What is the buyo dance?
 
Buyo dance is defined as:
 
“Nihon buyo is Japanese Classical Dance. However, unlike forms of Japanese art more closely associated with daily life (Shinto ritual kagura, local art transmitted across generations, bon folk dances, minyo folk songs, for example), nihon buyo is an independent performing art intended for the stage.
Embodying elements of performing arts which originated earlier, such as “bugaku” (ceremonial performance of the Imperial Court whose origins are traced to India and Central Asia) and “nohgaku” (noh theatre and its origins), and incorporating the refined essence of a range of folk arts, nihon buyo can be described as a “treasury” of Japanese art from ancient to modern times.
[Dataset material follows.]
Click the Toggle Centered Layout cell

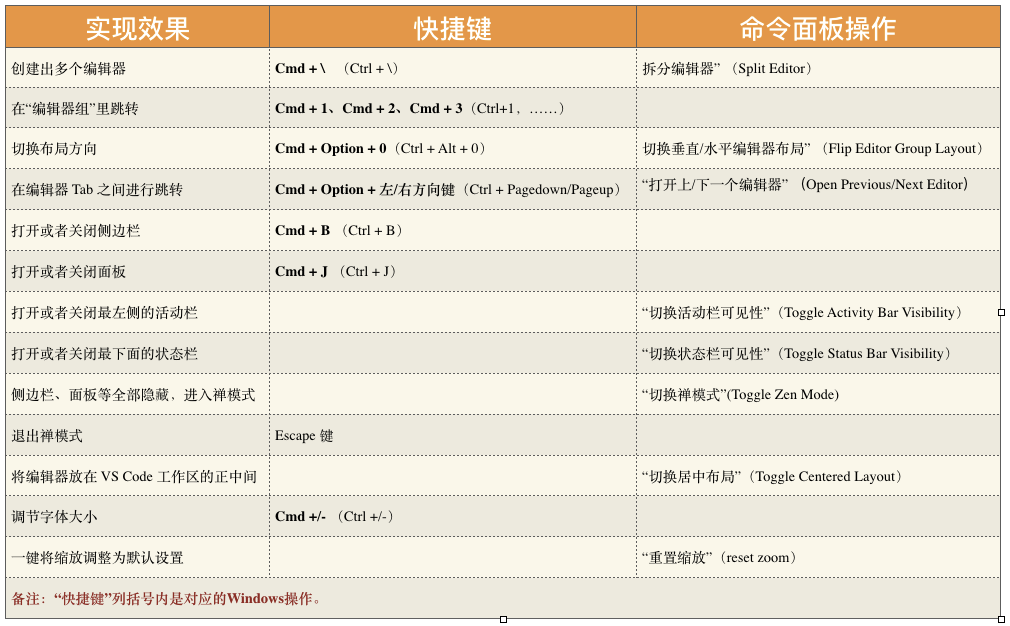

Over a history of nearly four centuries, nihon buyo acquired its many faces, represented today in kabuki buyo based in the kabuki theatre, kamigata mai and kyo mai traditionally performed in more compact, tatami-matted zashiki spaces, and sosaku buyo or creative, original dancing.”

 
Buyo dance (Wikipedia):
 
“…intended for entertainment on stage. Nihon Buyo is a refined dance that has been improved throughout four centuries. (Japanese Dance Association Inc.) There are four parts to Nihon Buyo, the most significant part being Kabuki Buyo[9]. Nihon Buyo was created directly from Kabuki Buyo before it became theater. The second part of Nihon Buyo is Noh. (Japanese Dance Association Inc.) Nihon Buyo takes a few key elements from Noh such as the circular movements and the tools that they incorporate in the dances. The third part of these dances comes from the folk dances. They took the spinning and jumping that is used in folk dances and has incorporated it in Nihon Buyo. The last part came from a mixture of European and American culture that is found in Japan today. (Japanese Dance Association Inc.) Today, with the combination of these dances we have Nihon Buyo, a refined dance that has become an art form made for entertainment on stage.”